La presque naïveté de l'œuvre, voire son manichéisme, lui permettent néanmoins de toucher sa cible : l'égoïsme, l'indifférence à la souffrance de l'autre. Et elle y parvient, en plus des mots simples et directs, grâce à la magie d'une mélodie immédiatement mémorisable, intemporelle...
Auteur, compositeur et interprète français, né à Sète le 21 octobre 1921. Le petit Georges grandit au sein d'une famille nombreuse italo-française : une enfance heureuse, très tôt bercée de musique, chansons françaises et jazz y occupant une place de choix.
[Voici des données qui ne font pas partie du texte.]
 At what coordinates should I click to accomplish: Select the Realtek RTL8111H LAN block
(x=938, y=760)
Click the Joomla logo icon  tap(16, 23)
Peu intéressé par l'école mais lecteur de plus en plus avide, le jeune Brassens se lance dans l'écriture, notamment de poèmes, à l'âge de 14 ans. Un épisode douloureux de sa jeune vie va lui offrir l'opportunité de quitter son Hérault natal pour la capitale : un séjour en prison pour vol... aventure dont il tirera plus tard deux chansons : « la mauvaise réputation » et « les quatre bacheliers ». Ouvrier le jour chez Renault, s'essayant au piano le soir chez sa logeuse de tante, il se plonge de plus en plus goulûment dans la découverte de Fort, Rimbaud et Villon et publie en 1942, un premier recueil de poèmes. La guerre, le S.T.O. en Allemagne... les années passent, pas toujours insouciantes. Quelques piges aussi pour « Le Libertaire » revue anarchiste...
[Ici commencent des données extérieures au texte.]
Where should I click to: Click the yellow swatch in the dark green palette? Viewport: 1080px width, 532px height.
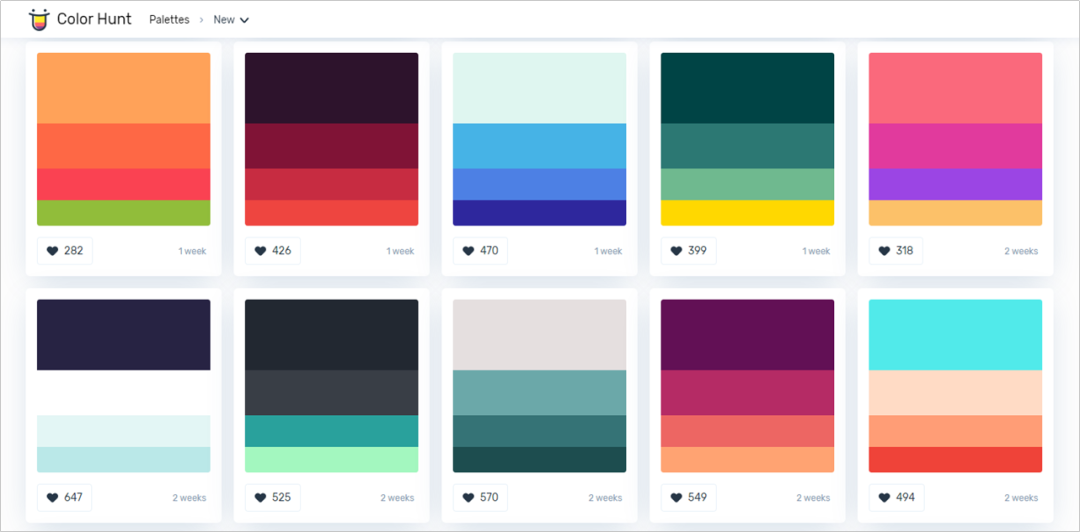point(747,213)
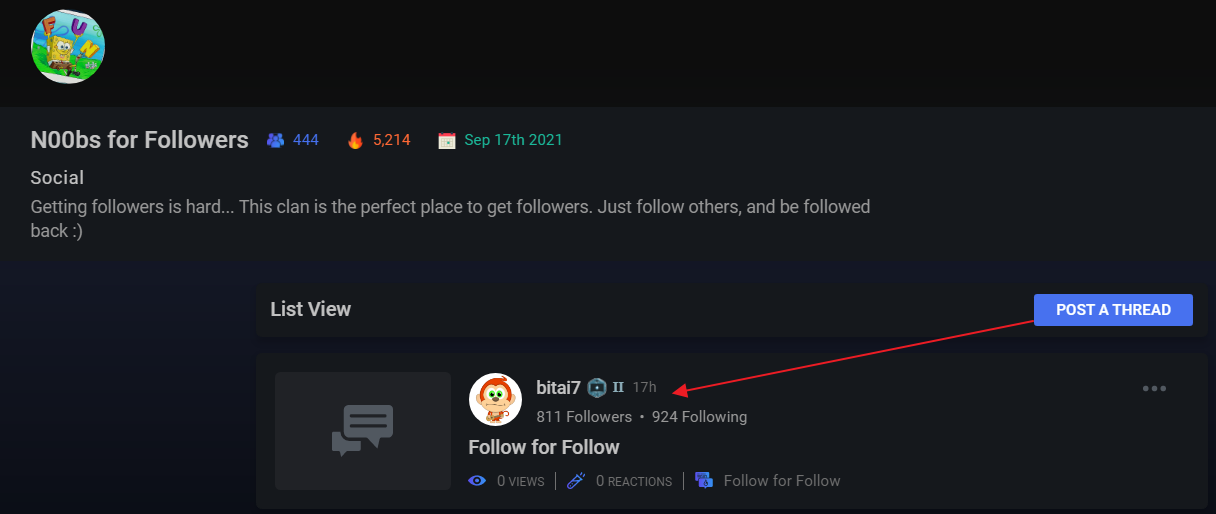The width and height of the screenshot is (1216, 514).
Task: Open the bitai7 username profile link
Action: coord(558,387)
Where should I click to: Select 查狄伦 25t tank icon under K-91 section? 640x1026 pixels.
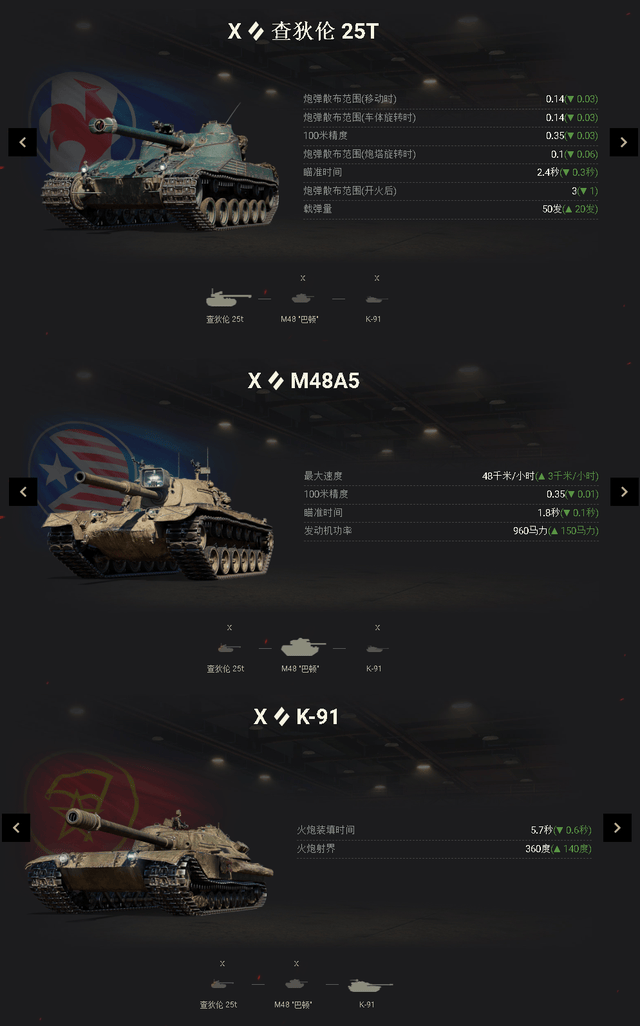(222, 984)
Des rencontres vont alors forger le destin de cet artiste non encore révélé : Jeanne Le Bonnier, « La Jeanne », Püppchen, compagne de toute sa vie, René Fallet, l'ami fidèle, Patachou qui le poussera à affronter le public et lui fera rencontrer Pierre Nicolas qui deviendra son complice contrebassiste (et la contrebasse chez Brassens ça compte !). C'est Jacques Canetti, depuis son antre des « trois baudets », qui accélèrera le lancement de sa carrière. Le succès est enfin là, le public aussi, les salles grandissent (Bobino, Olympia), les tournées s'enchaînent et les récompenses affluent (grand prix de l'académie Charles Cros) : on est en 1954. Dès lors les disques, enregistrés souvent à la maison, vont se succéder, remportant l'adhésion populaire et celle des professionnels ! Parmi ce qu'on nommerait aujourd'hui ses tubes, citons : le gorille, la mauvaise réputation, le petit cheval, la chanson pour l'Auvergnat, les amoureux des bancs publics, les copains d'abord, la supplique pour être enterré sur la plage de Sète... Chacun des 14 albums qu'il enregistra, soit plus de 200 chansons, recèle plusieurs pépites moins connues.
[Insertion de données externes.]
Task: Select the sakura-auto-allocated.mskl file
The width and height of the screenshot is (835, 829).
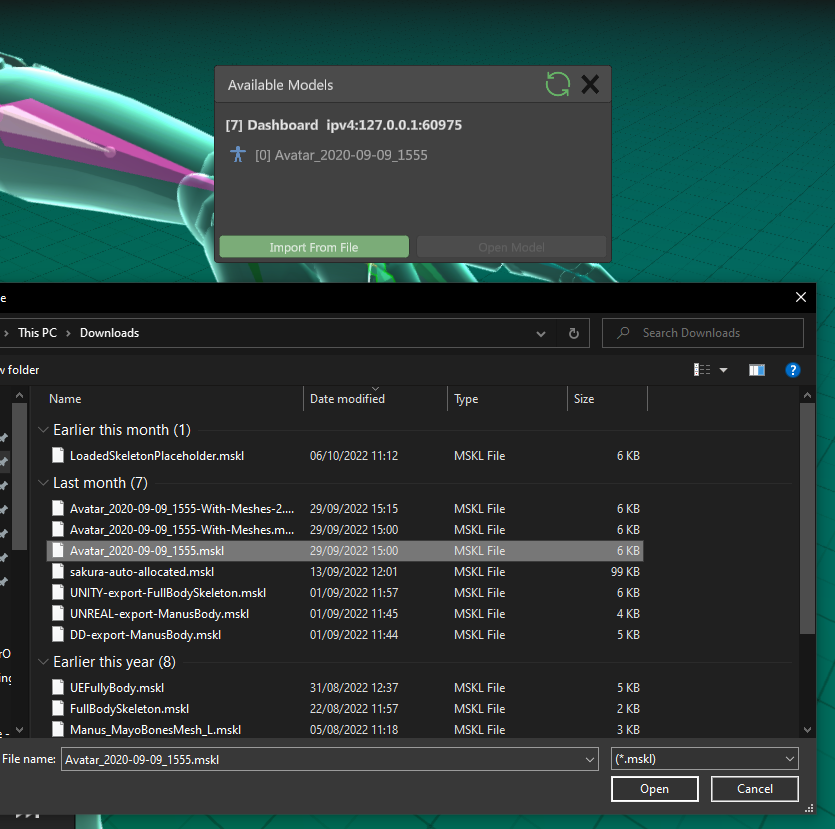Action: pyautogui.click(x=142, y=572)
Jusqu'à sa disparition en 1981, il composa une œuvre d'une richesse et d'une originalité rares, inscrite au patrimoine de la chanson française. Une écriture évidemment poétique par l'exigence des rimes, la rigueur du rythme, l'inventivité des images, son originalité, sa maîtrise lexicale... mais aussi remarquable par sa verdeur jamais vulgaire, ses jeux de mots, allitérations et consonances qui nous rappellent qu'il était l'ami bienveillant d'un certain Boby Lapointe ! En douce, Brassens aborda de grands thèmes sociétaux comme la peine de mort, le pacifisme, les préjugés, l'autorité, la religion, le mariage... Et sa musique que l'on pourrait hâtivement taxer de pépère, voire répétitive, offre à celui qui la mérite des merveilles mélodiques, des trouvailles rythmiques qui épatent encore aujourd'hui la nouvelle génération de compositeurs.